[RECORDS TO USE Boundary: Start]

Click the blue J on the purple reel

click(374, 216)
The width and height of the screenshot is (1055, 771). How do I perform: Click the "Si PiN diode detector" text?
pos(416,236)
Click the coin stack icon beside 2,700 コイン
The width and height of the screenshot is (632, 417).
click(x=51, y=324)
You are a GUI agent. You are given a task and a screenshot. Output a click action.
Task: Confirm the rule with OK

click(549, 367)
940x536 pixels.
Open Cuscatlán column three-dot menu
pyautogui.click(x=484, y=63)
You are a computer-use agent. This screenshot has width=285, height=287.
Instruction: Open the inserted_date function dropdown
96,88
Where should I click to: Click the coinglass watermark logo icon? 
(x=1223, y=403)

[RECORDS TO USE Boundary: End]
[RECORDS TO USE Boundary: Start]

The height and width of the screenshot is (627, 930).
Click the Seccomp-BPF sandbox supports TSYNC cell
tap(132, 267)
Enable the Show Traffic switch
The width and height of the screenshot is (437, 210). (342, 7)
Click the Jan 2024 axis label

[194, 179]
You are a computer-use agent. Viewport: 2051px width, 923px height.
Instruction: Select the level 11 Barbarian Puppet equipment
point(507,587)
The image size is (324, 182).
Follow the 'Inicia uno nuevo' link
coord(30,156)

[RECORDS TO USE Boundary: End]

Copy every single line of the material above that holds "computer".

You are a computer-use agent. This screenshot has width=285, height=287.
You are a computer-use agent. Viewport: 2051px width, 923px height.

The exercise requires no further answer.